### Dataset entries
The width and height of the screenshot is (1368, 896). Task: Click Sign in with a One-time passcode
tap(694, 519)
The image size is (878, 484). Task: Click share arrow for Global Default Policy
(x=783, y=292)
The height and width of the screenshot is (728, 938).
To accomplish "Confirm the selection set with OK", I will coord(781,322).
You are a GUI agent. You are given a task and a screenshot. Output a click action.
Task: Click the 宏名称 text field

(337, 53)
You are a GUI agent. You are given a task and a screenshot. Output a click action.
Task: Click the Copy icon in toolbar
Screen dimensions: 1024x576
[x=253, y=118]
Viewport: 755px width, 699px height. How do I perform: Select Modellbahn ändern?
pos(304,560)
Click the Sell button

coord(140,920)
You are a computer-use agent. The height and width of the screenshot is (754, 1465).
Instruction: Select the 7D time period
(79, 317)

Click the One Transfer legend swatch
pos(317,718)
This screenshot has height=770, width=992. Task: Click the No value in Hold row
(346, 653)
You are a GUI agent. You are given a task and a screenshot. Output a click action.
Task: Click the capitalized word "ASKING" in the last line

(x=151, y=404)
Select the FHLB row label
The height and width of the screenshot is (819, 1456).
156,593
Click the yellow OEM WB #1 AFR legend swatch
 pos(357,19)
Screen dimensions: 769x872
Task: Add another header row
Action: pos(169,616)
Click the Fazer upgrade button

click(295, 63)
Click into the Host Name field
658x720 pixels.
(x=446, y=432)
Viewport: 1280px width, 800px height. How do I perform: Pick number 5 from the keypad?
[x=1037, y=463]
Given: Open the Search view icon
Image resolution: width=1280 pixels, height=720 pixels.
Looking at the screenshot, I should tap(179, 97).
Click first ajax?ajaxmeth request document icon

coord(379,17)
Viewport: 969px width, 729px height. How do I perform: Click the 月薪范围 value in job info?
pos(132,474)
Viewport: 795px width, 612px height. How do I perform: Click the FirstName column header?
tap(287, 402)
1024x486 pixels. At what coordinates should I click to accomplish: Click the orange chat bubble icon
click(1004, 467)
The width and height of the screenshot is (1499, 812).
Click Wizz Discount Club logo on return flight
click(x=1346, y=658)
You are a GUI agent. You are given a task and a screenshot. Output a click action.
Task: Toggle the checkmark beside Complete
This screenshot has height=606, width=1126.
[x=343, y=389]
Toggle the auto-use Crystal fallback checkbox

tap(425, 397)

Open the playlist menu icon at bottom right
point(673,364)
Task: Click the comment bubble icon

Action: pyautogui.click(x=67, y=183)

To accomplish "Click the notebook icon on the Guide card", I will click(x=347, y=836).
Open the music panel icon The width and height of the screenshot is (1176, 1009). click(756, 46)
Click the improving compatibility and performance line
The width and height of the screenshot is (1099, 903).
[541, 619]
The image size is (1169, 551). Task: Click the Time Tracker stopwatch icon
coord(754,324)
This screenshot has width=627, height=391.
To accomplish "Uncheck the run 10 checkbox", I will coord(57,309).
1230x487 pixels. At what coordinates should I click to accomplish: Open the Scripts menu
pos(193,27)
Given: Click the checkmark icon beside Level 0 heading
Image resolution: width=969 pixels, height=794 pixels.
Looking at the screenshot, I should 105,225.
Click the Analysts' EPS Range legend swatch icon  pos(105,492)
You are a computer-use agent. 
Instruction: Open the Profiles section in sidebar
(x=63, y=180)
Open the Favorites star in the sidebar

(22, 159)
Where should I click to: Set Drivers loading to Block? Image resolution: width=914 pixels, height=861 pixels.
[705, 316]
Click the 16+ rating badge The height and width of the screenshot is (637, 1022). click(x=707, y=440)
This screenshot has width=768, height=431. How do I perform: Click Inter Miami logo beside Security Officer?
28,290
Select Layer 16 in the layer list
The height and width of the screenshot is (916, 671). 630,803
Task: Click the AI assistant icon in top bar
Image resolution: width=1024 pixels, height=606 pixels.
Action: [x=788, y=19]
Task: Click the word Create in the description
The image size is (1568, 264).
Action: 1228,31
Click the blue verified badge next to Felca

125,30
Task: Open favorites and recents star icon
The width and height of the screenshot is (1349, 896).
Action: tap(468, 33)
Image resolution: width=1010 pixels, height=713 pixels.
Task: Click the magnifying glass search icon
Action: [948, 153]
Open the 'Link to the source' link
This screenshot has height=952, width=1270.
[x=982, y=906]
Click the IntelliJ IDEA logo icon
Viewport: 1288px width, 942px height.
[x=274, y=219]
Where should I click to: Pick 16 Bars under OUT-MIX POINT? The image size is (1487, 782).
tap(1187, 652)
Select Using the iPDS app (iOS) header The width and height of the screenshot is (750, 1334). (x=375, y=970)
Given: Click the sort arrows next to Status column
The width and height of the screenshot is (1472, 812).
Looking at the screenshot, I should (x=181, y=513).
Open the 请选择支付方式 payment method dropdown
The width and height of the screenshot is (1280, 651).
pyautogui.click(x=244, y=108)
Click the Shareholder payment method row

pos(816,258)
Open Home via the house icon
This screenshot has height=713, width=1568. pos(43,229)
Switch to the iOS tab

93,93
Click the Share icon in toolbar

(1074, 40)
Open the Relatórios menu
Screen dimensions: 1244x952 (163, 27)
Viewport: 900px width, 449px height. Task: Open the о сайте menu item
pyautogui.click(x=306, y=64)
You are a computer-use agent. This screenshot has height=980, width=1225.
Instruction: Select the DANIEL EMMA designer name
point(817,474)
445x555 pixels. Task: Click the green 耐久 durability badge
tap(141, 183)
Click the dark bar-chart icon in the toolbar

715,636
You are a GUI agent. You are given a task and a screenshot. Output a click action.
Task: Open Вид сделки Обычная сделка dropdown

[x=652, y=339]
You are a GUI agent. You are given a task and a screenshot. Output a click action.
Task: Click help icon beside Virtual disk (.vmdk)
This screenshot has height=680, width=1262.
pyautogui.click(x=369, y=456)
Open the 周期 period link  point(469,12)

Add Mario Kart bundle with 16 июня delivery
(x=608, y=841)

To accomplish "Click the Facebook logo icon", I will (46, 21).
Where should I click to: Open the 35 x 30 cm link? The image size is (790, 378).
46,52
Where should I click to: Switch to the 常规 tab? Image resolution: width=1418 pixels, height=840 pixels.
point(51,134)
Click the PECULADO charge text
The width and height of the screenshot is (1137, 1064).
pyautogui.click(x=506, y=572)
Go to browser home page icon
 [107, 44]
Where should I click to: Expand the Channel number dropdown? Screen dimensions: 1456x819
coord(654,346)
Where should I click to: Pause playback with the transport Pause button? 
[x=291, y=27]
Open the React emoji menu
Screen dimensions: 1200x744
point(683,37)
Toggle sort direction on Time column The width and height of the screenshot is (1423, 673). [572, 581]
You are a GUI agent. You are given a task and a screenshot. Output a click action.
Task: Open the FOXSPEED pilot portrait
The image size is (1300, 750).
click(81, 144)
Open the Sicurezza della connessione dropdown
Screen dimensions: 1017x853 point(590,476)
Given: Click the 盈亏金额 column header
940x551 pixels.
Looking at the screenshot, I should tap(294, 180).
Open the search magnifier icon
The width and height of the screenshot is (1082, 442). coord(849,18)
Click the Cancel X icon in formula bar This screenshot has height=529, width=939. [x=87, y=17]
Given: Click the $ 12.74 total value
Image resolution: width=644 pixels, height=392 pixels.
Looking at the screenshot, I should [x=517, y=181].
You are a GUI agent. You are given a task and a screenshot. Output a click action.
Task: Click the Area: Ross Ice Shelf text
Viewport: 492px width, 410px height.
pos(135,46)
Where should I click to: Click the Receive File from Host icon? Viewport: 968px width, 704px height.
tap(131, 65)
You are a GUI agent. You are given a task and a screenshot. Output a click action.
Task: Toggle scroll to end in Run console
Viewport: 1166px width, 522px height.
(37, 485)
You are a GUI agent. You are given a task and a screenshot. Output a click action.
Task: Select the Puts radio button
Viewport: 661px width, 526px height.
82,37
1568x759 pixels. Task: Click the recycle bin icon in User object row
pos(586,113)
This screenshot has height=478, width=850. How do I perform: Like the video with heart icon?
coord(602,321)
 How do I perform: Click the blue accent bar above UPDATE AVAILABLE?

### WHAT IS EXPECTED
Above are some records; copy exactly the lines from the one with "Given: Click the 盈亏金额 column header" through the one with "Given: Click the $ 12.74 total value", both included, and no others.

### PROBLEM SOLUTION
Given: Click the 盈亏金额 column header
940x551 pixels.
Looking at the screenshot, I should tap(294, 180).
Open the search magnifier icon
The width and height of the screenshot is (1082, 442). coord(849,18)
Click the Cancel X icon in formula bar This screenshot has height=529, width=939. [x=87, y=17]
Given: Click the $ 12.74 total value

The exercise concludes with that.